>>>

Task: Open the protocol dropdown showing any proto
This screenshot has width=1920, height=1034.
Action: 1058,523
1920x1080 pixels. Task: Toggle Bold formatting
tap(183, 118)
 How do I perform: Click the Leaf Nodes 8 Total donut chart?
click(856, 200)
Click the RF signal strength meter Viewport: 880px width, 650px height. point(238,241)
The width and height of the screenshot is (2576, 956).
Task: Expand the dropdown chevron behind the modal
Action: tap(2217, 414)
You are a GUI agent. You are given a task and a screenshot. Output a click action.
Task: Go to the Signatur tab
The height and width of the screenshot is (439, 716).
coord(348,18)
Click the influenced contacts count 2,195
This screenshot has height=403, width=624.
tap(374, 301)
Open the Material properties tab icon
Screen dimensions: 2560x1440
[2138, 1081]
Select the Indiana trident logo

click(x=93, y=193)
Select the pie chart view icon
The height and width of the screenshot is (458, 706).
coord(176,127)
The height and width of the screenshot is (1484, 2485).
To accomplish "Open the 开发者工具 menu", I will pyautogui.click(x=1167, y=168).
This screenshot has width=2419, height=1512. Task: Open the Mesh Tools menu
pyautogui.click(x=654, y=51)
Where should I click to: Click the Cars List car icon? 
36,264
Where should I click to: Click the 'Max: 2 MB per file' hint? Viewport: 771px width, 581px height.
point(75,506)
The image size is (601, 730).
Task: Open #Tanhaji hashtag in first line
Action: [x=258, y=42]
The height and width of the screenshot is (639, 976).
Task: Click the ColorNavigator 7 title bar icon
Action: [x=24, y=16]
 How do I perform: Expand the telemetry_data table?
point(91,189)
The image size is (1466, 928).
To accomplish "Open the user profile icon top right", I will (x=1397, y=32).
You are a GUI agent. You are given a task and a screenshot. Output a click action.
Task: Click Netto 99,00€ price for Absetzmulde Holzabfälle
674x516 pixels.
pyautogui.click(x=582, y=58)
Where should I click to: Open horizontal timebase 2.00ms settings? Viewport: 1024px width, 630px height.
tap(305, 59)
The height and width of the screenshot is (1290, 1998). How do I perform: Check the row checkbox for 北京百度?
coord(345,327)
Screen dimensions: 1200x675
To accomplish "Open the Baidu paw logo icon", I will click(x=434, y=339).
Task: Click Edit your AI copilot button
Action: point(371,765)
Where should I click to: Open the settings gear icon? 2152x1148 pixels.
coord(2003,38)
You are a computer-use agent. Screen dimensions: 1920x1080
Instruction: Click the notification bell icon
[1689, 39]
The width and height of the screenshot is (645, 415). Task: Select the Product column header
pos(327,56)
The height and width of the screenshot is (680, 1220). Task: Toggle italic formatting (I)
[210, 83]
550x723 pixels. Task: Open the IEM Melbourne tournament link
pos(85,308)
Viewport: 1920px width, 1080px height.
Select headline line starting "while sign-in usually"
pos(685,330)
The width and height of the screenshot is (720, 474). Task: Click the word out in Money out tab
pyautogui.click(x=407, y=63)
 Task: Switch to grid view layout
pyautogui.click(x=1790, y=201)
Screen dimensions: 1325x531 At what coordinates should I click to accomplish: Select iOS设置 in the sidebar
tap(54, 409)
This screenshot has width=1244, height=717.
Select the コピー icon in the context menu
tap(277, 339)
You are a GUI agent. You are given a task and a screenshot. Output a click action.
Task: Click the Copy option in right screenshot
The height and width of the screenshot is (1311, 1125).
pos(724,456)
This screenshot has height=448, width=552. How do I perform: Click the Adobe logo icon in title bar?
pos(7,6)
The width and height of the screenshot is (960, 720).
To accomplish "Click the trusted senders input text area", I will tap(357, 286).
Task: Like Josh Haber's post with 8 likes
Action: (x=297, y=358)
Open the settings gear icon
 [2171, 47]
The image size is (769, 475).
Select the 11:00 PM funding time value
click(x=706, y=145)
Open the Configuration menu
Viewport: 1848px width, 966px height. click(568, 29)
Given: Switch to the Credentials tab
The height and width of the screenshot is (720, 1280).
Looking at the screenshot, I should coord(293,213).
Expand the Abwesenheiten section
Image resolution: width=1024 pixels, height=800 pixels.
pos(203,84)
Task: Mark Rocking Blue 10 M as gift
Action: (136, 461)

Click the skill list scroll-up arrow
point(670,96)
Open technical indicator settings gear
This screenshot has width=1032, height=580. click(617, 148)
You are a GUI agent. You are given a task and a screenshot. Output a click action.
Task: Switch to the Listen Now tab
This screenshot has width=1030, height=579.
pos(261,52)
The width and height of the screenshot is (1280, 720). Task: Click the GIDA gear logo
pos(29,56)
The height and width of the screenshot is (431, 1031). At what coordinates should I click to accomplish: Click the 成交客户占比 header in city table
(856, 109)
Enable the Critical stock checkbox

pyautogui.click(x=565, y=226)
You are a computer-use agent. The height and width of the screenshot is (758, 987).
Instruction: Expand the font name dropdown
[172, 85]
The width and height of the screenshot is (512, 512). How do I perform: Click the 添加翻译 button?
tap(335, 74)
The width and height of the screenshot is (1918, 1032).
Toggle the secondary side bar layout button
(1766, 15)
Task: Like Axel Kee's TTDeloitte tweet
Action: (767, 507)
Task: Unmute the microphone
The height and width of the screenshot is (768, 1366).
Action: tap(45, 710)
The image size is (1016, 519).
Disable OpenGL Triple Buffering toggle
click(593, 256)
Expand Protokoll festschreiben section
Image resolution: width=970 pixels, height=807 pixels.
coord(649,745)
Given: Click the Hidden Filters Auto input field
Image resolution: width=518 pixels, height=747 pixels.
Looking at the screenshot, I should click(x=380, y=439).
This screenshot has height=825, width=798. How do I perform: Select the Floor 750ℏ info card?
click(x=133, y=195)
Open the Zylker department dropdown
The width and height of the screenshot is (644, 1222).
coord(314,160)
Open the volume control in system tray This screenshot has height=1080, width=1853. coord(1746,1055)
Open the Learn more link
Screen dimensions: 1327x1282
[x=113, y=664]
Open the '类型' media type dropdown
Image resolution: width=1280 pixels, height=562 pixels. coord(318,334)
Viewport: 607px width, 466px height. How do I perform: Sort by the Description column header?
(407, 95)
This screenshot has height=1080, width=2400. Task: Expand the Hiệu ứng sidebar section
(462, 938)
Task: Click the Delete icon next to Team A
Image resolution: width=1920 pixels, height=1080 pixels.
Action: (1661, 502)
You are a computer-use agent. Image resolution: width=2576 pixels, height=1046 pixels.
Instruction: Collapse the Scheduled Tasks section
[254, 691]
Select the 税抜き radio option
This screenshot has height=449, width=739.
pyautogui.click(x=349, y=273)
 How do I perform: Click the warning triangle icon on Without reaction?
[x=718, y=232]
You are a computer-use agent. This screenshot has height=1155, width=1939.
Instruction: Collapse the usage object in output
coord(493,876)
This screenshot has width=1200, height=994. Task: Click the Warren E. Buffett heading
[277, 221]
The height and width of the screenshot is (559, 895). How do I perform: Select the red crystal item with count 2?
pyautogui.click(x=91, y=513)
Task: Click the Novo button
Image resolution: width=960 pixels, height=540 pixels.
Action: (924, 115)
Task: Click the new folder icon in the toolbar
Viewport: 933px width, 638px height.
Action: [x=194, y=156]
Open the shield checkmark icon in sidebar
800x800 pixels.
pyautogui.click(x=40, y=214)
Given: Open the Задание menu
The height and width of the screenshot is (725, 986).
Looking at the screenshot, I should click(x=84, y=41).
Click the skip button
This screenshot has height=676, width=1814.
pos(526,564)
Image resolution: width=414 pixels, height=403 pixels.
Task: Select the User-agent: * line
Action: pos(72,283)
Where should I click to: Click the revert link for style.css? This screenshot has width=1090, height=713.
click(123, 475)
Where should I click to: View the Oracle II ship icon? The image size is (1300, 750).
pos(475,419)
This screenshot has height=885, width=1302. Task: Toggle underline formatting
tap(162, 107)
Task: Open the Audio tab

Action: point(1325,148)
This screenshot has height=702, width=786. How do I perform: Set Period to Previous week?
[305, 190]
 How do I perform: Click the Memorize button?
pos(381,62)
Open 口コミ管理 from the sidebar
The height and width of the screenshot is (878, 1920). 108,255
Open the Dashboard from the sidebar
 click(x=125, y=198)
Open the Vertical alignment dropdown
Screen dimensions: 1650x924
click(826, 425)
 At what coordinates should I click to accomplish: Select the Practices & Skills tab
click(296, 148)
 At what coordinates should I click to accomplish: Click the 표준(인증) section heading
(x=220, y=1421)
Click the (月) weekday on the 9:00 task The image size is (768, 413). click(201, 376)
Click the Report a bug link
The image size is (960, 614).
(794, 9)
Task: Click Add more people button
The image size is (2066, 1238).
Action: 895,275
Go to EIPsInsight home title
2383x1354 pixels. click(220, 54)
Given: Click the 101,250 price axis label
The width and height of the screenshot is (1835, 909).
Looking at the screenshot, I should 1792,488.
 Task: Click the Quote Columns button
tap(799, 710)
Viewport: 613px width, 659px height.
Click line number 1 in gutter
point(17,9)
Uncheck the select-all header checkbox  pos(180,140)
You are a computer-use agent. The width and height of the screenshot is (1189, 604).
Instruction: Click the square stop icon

<<<

» **Work to complete**:
Rewrite the stretch from the line containing "Task: Click Add more people button" through the end of the records, changing "gutter" to "margin" and keeping everything else the same.

» **Written solution**:
Task: Click Add more people button
The image size is (2066, 1238).
Action: 895,275
Go to EIPsInsight home title
2383x1354 pixels. click(220, 54)
Given: Click the 101,250 price axis label
The width and height of the screenshot is (1835, 909).
Looking at the screenshot, I should 1792,488.
 Task: Click the Quote Columns button
tap(799, 710)
Viewport: 613px width, 659px height.
Click line number 1 in margin
point(17,9)
Uncheck the select-all header checkbox  pos(180,140)
You are a computer-use agent. The width and height of the screenshot is (1189, 604).
Instruction: Click the square stop icon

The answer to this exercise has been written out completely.